The Boob had finally given Zero a key to the apartment so he could at least
go looking for employment during the daylight hours. Zero had spent the day job
hunting while The Boob and I were checking out apartments. Both ventures were
unsuccessful. We're sitting in The Boob's apartment having a most enlightening
chat.
I mention that the apartment is clean.
Zero mentions that he's been cleaning it.
I need to use the bathroom but find The Boob's door is locked, and the only
bathroom is attached to his room.
Zero informs me that this is always the case. He has been unable to use the
bathroom at any time The Boob is at work or asleep.
I want to check my email but find Zero's net connection is dead.
Zero informs me that The Boob demanded that his computer be set up as the
server. The Boob turns his computer off whenever he is at work, asleep, or not
using it- leaving Zero without internet access. Even if his bedroom door wasn't
locked, he set up a boot password lock in his computer's bios they day Zero
moved in.
The day Zero moved in.

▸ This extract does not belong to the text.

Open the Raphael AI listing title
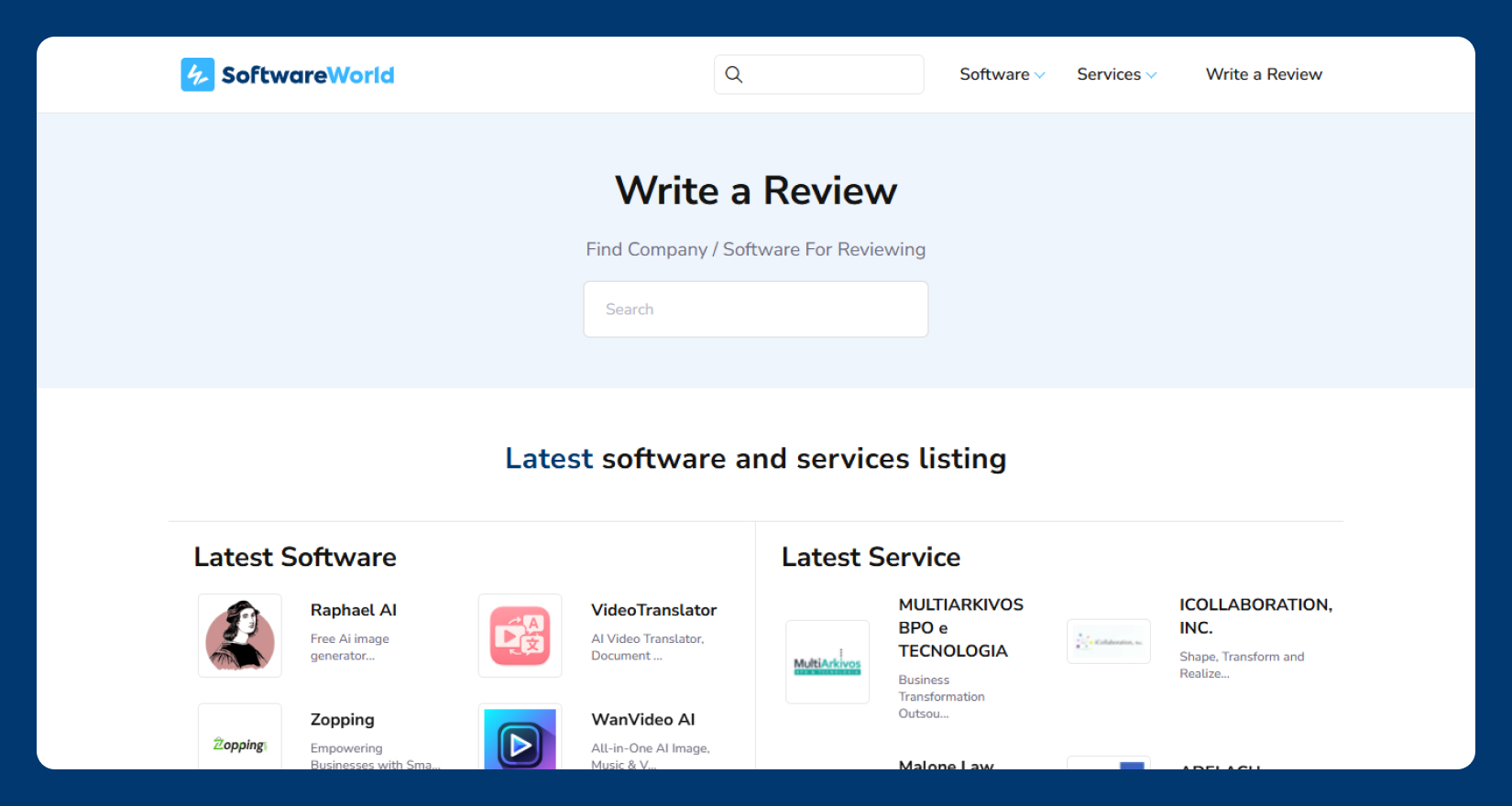The image size is (1512, 806). tap(354, 610)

Sounds like a big event, huh? Sounds like something
that would be a great inconvenience for The Boob, huh? I feel it necessary to
note that Zero only took two things with him to The Boob's place- his computer
and a change of clothes. Zero slept on The Boob's version of living room
furniture (an air mattress with a quilt over it). Evidently owning every video
game is more important than having any furniture. Zero was locked in there by
The Boob for nearly a week with -nothing- to do.
The Boob always complained about the inconvenience... many things, but the
biggest concern of his was that he 'couldn't watch tv in there when Zero was
asleep'. I find that hard to believe, because the only time Zero slept was when
the boob was at work or asleep- better known as 'the times he was locked in a
fucking room with no bathroom or entertainment'. My bet is that he sprang to
life every single moment the boob was home and awake, because there wasn't much
to life at any other time.
TANGENT: The Boob also blames Zero and me for stains, spills, and drip spots
on his carpet that had been there long before the days of Zero. He blames us for
the same phenomenon in our current apartment... despite the huge chunks of
french bread and countless fast food bags and cups littered all over the floor-
the carpet always stayed clean when he lived on his own.
INTERESTING NOTE: The Boob forbade Zero from playing his video games when he
wasn't at home. This left Zero with nothing but daytime TV and chatting on the
phone with a girl that liked to call him. The Boob objected to this on the
grounds that 'someone might try to call for him when he isn't there'. I'd say it
is safe to assume that if nobody calls when you are there, they most likely
aren't calling when you're not.
PREDICTABLE NOTE: The Boob never thanked Zero for cleaning his filth. He's
yet to thank either of us for any of the countless times we cleaned his filth.
I'll stop here, though, lest I give away the rest of the story.